◆ **EXTRAIT DU DOCUMENT**
------------------------------------
Bien des gens pensent ainsi que la société se transforme petit à petit et que le résultat d'une série de ces petites transformations sera la transformation de la société capitaliste en société socialiste. Ces petites transformations sont les réformes et ce sera leur total, la somme des petits changements graduels, qui nous donnera une société nouvelle.
C'est la théorie que l'on appelle le réformisme. On nomme ceux qui sont partisans de ces théories les réformistes non pas parce qu'ils réclament des réformes, mais parce qu'ils pensent que les réformes suffisent, qu'en s'accumulant elles doivent insensiblement transformer la société.
Examinons si cela est vrai :
L'argumentation politique. Si nous regardons les faits, c'est-à-dire ce qui s'est passé dans les autres pays, nous verrons que, là où l'on a essayé ce système, cela n'a pas réussi. La transformation de la société capitaliste — sa destruction — a réussi en un seul pays : l’U.R.S.S., et nous constatons que ce n'est pas par une série de réformes, mais par la révolution.
1. L'argumentation historique. Est-ce que, d'une façon générale, il est vrai que les choses se transforment par de petits changements, par des réformes ?
2. Voyons toujours les faits. Si nous examinons les changements historiques, nous verrons qu'ils ne se produisent pas indéfiniment, qu'ils ne sont pas continus. Il arrive un moment où, au lieu de petits changements, le changement se fait par un saut brusque.
Dans l'histoire des sociétés, les événements marquants que nous constatons sont des changements brusques, des révolutions.
------------------------------------
◆ **VOTRE OBJECTIF**
Restituez mot pour mot le passage de l'extrait sur le réformisme compris entre « 1. L'argumentation historique. » et « un saut brusque. », bornes incluses.

◆ **SECTION DES DONNÉES**
------------------------------------
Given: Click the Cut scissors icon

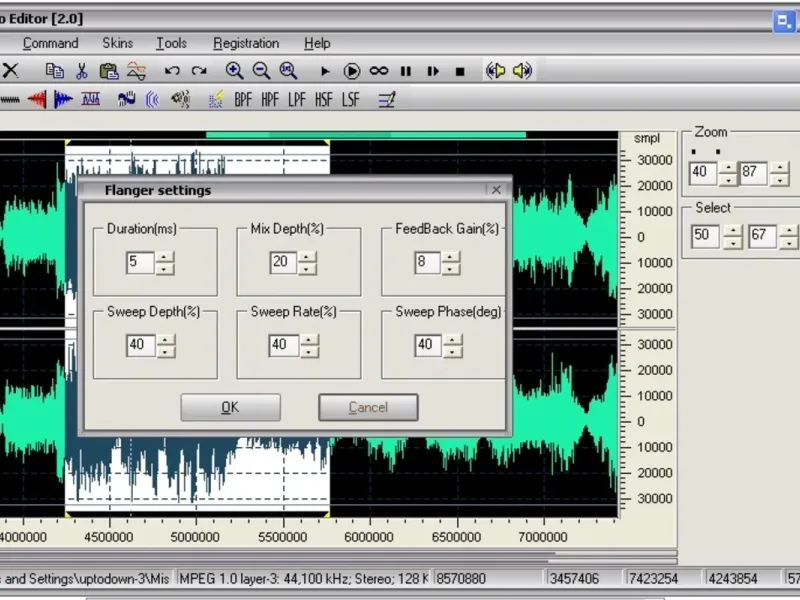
------------------------------------
◆ **SOLUTION DU PROBLÈME**
1. L'argumentation historique. Est-ce que, d'une façon générale, il est vrai que les choses se transforment par de petits changements, par des réformes ?
2. Voyons toujours les faits. Si nous examinons les changements historiques, nous verrons qu'ils ne se produisent pas indéfiniment, qu'ils ne sont pas continus. Il arrive un moment où, au lieu de petits changements, le changement se fait par un saut brusque.